Assigned task
Please shorten the paragraph in the rat czar article that begins "Adams, who has often expressed" to one sentence, keeping its main facts.
***** Document passage *****
New York City hires first ‘rat czar’ to combat rodents

The official job title is ‘director of rodent mitigation’, with an annual salary between $120,000 and $170,000

A rat crosses a Times Square subway platform in New York. — AP file
A rat crosses a Times Square subway platform in New York. — AP file

By Reuters

Published: Wed 12 Apr 2023, 9:58 PM

Last updated: Thu 13 Apr 2023, 4:52 PM

New York City’s unending war on rats has a new commanding general.

Mayor Eric Adams on Wednesday announced that Kathleen Corradi, an education department employee, has been appointed New York’s first-ever “rat czar”, part of Adams’ effort to combat a growing rodent population in the county’s most populous city.

“You’ll be seeing a lot of me — and a lot less rats,” Corradi, whose official title is “citywide director of rodent mitigation,” said at a news conference. “There’s a new sheriff in town”.

Adams, who has often expressed a deep hatred for rats, posted the job last year, seeking someone “somewhat bloodthirsty” with a “general aura of badassery” and offering an annual salary between $120,000 and $170,000.

Corradi, a former teacher, is not new to the fight against rats. She previously oversaw rat mitigation efforts in the city’s public schools.

Rat sightings have jumped in recent years, according to city data. Some officials have said the proliferation of sidewalk dining — a concession to the Covid-19 pandemic that shut down the city’s restaurants — contributed to the problem.

The size of the city’s rat population is unknown. A 2014 study put the figure at around 2 million, or one for every four residents.

Adams has implemented other measures aimed at what he called New York’s “No. 1 enemy.”

In recent months, his administration has limited the number of hours that trash bags can sit on sidewalks awaiting pickup and launched a curbside composting program intended to reduce food waste.

But the brown rat, which likely arrived in New York sometime during the Revolutionary War era, has proven a crafty adversary, thriving despite numerous attempts to eradicate it from the city’s warrens of subway tunnels and alleyways.
***** Supplied material *****
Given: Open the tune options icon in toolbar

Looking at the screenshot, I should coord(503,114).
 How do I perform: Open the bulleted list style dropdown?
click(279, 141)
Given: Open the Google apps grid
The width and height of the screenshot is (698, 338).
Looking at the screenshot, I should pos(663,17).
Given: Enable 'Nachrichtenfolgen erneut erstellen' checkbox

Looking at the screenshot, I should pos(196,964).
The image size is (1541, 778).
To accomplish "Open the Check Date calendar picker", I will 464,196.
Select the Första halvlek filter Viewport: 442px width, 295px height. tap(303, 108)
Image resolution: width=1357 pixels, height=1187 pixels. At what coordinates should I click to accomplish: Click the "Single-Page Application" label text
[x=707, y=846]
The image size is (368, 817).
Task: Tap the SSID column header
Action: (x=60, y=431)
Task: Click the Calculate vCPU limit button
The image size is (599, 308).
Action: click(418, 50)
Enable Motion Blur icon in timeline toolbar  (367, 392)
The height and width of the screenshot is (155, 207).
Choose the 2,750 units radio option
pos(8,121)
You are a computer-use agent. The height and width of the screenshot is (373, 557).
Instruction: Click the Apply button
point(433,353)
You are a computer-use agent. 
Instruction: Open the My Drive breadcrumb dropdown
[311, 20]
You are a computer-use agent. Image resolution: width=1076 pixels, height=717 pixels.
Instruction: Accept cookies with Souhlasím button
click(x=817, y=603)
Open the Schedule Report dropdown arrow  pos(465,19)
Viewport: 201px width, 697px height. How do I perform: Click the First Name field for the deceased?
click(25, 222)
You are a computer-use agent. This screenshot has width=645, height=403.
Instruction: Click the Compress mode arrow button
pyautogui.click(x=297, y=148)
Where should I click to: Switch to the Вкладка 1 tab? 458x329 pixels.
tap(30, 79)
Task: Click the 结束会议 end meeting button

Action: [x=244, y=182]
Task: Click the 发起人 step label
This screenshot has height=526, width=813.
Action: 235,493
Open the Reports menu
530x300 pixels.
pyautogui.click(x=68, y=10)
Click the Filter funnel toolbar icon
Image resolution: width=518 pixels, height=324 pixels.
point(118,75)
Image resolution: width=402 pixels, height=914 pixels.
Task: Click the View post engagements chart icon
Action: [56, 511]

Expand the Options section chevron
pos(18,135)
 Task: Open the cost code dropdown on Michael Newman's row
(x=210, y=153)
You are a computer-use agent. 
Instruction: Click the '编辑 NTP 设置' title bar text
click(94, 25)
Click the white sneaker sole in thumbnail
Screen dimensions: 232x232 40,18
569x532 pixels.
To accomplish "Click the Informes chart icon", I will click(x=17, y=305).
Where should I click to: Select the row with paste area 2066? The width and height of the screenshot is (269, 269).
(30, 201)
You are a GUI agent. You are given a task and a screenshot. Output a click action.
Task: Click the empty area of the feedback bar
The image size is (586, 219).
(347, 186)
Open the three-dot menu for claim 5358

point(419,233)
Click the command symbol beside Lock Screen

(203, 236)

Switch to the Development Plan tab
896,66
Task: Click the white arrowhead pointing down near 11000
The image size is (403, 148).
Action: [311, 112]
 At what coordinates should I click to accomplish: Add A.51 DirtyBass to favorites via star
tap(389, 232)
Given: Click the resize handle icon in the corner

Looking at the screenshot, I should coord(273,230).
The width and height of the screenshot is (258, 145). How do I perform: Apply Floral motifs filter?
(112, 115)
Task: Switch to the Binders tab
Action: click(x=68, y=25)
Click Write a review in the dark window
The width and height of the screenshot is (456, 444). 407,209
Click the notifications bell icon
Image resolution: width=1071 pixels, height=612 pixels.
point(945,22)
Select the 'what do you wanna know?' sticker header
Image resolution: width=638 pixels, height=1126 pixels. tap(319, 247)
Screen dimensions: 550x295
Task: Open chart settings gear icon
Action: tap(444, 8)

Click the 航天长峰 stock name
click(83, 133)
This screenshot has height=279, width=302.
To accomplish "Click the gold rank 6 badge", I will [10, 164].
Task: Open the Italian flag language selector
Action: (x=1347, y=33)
*****
Answer section
Adams, a known rat hater, posted the job last year seeking someone "somewhat bloodthirsty" with a "general aura of badassery," for $120,000 to $170,000 a year.